Deno Postgres: Error Handling
Deprecated content
The course materials used to rely on the deno-postgres driver. These materials are here for reference, but will be removed in subsequent versions.
With Deno Postgres, wrapping indivdual database queries into a try-catch
statement will become relatively verbose.
const deleteById = async (id) => {
try {
await client.connect();
await client.queryObject(
"DELETE FROM addresses WHERE id = $id;",
{ id: id },
);
} catch (e) {
console.log(e);
} finally {
try {
await client.end();
} catch (e) {
console.log(e);
}
}
};
One possibility would be to address this by moving the basic database query functionality to a separate file. Let's create a folder called database
and add a file database.js
to the folder. After creating the file and folder, the folder structure is as follows.
tree --dirsfirst
.
├── database
│ └── database.js
├── services
│ └── addressService.js
├── views
│ └── index.eta
└── app.js
3 directories, 4 files
Next, let's add functionality to the database.js
file. First, we move the database configuration into that file and create a executeQuery
function that can be used for executing database queries into the file.
import { Client } from "https://deno.land/x/postgres@v0.17.0/mod.ts";
const client = new Client();
const executeQuery = async (query, params) => {
};
export { executeQuery };
Let's now implement the executeQuery
function. The function opens up a database connection, executes the query, and closes the connection. The function checks whether the query returned a result and whether the result had rows in it -- if there are rows, they are added to the response. Similarly, the function also wraps the database functionality in a try-catch
statement to handle errors; errors, if such exist, are also returned from the function.
This behavior is added to the function below.

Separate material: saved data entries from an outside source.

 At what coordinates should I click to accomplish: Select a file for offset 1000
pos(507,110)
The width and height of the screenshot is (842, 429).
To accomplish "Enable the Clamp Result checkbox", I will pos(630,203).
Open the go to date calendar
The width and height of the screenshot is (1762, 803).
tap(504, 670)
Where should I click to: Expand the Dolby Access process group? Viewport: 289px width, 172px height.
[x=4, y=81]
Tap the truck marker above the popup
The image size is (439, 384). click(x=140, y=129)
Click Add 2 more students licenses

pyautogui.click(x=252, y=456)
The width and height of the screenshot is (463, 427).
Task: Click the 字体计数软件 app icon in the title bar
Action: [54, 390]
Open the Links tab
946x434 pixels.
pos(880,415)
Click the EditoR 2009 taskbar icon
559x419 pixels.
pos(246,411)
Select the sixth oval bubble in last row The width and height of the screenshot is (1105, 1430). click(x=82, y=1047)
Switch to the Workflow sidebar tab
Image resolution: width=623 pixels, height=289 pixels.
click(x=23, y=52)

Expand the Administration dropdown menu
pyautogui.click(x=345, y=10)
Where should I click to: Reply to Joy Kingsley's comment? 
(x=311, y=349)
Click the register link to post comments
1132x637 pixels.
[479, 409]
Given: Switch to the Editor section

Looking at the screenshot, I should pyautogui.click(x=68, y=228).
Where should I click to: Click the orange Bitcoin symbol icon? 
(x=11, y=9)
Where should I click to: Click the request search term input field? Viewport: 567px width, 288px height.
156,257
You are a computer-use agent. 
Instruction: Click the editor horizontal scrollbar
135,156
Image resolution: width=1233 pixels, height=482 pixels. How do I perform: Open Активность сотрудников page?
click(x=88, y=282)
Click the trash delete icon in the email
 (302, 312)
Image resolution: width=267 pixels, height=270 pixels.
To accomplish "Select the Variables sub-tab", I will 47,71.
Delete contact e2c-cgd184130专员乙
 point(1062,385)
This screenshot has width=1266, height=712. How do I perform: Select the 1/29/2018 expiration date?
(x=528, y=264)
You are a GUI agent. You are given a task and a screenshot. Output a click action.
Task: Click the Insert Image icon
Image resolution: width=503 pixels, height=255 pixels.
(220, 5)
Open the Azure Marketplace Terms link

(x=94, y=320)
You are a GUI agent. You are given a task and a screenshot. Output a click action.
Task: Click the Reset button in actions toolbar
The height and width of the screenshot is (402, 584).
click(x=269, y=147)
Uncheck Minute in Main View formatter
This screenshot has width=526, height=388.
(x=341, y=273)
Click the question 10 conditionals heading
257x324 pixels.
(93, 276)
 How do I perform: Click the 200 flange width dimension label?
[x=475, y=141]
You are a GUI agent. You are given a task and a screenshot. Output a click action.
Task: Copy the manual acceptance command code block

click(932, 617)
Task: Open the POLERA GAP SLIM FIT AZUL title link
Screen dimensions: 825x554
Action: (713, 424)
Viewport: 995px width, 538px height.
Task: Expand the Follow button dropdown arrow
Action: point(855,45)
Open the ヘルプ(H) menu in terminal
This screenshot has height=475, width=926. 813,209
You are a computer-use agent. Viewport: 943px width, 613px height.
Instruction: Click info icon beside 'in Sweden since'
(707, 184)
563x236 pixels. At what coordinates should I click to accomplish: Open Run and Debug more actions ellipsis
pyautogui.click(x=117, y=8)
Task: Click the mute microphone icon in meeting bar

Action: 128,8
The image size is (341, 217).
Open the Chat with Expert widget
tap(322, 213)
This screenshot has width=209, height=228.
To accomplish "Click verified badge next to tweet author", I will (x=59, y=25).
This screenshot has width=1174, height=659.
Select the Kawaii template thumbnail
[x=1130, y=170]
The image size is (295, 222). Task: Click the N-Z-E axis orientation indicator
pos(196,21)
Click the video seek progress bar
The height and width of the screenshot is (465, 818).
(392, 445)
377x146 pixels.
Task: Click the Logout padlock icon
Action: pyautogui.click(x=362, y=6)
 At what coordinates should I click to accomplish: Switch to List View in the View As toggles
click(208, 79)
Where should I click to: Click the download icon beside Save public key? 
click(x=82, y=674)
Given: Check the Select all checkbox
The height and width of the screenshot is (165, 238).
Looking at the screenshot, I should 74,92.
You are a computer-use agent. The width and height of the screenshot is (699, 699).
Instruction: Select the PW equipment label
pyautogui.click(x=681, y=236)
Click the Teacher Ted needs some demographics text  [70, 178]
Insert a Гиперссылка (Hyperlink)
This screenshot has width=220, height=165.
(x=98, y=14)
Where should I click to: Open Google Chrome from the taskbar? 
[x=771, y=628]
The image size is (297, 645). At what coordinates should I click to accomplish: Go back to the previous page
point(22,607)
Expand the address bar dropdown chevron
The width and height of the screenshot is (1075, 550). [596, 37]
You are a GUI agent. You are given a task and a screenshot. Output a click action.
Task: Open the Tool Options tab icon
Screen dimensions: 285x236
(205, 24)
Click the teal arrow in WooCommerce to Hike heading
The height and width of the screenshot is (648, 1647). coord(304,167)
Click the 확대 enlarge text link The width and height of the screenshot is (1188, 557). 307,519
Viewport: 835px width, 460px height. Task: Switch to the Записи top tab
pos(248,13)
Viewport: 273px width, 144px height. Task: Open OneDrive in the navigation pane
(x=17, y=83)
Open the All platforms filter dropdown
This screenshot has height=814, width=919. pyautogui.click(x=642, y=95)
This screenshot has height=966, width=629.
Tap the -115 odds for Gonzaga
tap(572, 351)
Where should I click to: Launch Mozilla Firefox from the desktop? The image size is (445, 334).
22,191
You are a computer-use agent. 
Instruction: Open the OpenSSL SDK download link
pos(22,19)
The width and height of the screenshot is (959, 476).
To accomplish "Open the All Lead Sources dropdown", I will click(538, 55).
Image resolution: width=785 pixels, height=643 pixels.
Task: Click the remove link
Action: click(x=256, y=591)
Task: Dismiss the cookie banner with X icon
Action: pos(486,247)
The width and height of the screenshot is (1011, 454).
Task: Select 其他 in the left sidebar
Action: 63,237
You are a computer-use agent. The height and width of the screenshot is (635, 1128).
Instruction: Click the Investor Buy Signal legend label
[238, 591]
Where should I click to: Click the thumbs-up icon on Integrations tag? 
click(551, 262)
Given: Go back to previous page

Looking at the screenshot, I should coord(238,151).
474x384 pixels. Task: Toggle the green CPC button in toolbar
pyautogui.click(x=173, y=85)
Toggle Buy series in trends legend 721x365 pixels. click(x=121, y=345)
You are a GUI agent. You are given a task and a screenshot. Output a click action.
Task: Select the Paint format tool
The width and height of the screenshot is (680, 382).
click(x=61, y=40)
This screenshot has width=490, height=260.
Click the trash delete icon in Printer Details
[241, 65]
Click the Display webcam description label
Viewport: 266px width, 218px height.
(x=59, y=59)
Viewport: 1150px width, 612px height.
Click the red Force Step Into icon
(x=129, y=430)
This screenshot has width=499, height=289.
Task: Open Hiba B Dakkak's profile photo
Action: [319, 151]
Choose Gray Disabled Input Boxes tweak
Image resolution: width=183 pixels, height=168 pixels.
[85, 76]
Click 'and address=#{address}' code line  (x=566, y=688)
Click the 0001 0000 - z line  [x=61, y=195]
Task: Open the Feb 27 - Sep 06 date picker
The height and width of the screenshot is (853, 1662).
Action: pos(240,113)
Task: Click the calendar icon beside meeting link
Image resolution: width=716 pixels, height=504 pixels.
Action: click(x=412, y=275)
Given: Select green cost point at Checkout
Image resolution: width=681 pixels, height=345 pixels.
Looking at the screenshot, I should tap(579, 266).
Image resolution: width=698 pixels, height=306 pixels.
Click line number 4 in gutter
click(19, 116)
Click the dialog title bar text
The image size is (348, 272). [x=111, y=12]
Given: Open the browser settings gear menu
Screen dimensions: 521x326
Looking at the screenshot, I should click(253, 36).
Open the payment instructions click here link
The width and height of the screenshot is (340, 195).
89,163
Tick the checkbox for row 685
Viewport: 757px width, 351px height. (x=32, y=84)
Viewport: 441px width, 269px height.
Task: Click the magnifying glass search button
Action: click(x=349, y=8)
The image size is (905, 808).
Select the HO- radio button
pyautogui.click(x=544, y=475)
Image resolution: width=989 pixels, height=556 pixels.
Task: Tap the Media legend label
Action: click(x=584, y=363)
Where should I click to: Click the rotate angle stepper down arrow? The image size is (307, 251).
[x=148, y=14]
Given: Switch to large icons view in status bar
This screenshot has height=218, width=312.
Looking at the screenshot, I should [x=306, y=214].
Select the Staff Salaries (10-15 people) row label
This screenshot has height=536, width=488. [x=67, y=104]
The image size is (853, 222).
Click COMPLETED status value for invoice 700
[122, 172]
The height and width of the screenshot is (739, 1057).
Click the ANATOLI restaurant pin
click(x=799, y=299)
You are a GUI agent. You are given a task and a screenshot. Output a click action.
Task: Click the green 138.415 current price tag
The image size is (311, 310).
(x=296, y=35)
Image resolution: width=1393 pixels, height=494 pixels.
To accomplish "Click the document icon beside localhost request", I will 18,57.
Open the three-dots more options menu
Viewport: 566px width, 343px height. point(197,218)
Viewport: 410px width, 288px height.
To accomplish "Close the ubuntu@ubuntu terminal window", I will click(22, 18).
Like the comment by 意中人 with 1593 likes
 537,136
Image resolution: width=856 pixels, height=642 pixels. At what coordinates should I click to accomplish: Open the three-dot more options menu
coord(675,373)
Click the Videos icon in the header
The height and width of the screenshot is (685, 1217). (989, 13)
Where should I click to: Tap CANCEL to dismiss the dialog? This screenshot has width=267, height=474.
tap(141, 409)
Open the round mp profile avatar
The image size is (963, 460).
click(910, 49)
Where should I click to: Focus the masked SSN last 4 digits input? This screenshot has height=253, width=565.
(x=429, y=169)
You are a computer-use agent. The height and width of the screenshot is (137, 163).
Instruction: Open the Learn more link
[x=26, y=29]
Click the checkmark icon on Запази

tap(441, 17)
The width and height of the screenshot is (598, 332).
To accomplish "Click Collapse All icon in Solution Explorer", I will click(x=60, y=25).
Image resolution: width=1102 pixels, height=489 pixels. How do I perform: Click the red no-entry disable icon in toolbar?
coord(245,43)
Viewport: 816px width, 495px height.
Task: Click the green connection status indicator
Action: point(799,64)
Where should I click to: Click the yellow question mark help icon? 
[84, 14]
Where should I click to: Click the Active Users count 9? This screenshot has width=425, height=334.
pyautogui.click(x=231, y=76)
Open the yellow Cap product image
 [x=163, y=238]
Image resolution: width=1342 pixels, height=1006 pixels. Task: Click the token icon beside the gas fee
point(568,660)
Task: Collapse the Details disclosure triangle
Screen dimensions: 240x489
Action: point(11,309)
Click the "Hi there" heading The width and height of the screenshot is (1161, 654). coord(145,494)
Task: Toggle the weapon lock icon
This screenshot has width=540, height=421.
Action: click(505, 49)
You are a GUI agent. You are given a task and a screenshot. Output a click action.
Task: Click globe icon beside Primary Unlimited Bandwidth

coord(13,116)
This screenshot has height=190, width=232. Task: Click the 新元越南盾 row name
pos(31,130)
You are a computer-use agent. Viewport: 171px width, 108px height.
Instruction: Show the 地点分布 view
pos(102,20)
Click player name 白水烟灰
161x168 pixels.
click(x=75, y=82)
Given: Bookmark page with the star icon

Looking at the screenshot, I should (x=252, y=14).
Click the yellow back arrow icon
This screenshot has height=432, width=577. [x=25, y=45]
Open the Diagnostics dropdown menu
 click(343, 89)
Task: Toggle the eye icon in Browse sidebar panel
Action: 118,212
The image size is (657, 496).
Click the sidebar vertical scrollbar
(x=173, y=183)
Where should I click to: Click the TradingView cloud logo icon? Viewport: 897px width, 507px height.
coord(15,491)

const executeQuery = async (query, params) => {
const response = {};
try {
await client.connect();
const result = await client.queryObject(query, params);
if (result && result.rows) {
response.rows = result.rows;
}
} catch (e) {
response.error = e;
} finally {
try {
await client.end();
} catch (e) {
console.log(e);
}
}
return response;
};
Now that we have the basic database functionality in place, we adjust the addressService.js
to use the executeQuery
function from the database.js
file. After modifications, the addressService.js
looks as follows.
import { executeQuery } from "../database/database.js";
const create = async (name, address) => {
await executeQuery(
"INSERT INTO addresses (name, address) VALUES ($name, $address);",
{ name: name, address: address },
);
};
const deleteById = async (id) => {
await executeQuery("DELETE FROM addresses WHERE id = $id;", { id: id });
};
const findAll = async () => {
let result = await executeQuery("SELECT * FROM addresses;");
return result.rows;
};
const findByNameOrAddressLike = async (nameOrAddress) => {
const likePart = `%${nameOrAddress}%`;
let result = await executeQuery(
"SELECT * FROM addresses WHERE name ILIKE $namePart OR address ILIKE $addressPart;",
{ namePart: likePart, addressPart: likePart },
);
return result.rows;
};
export { create, deleteById, findAll, findByNameOrAddressLike };
Note that in the above example, we do not do anything with the errors, even though they would be available. In practice, one could, for example, respond with the error if one would exist, but we will omit such behavior from the applications for now.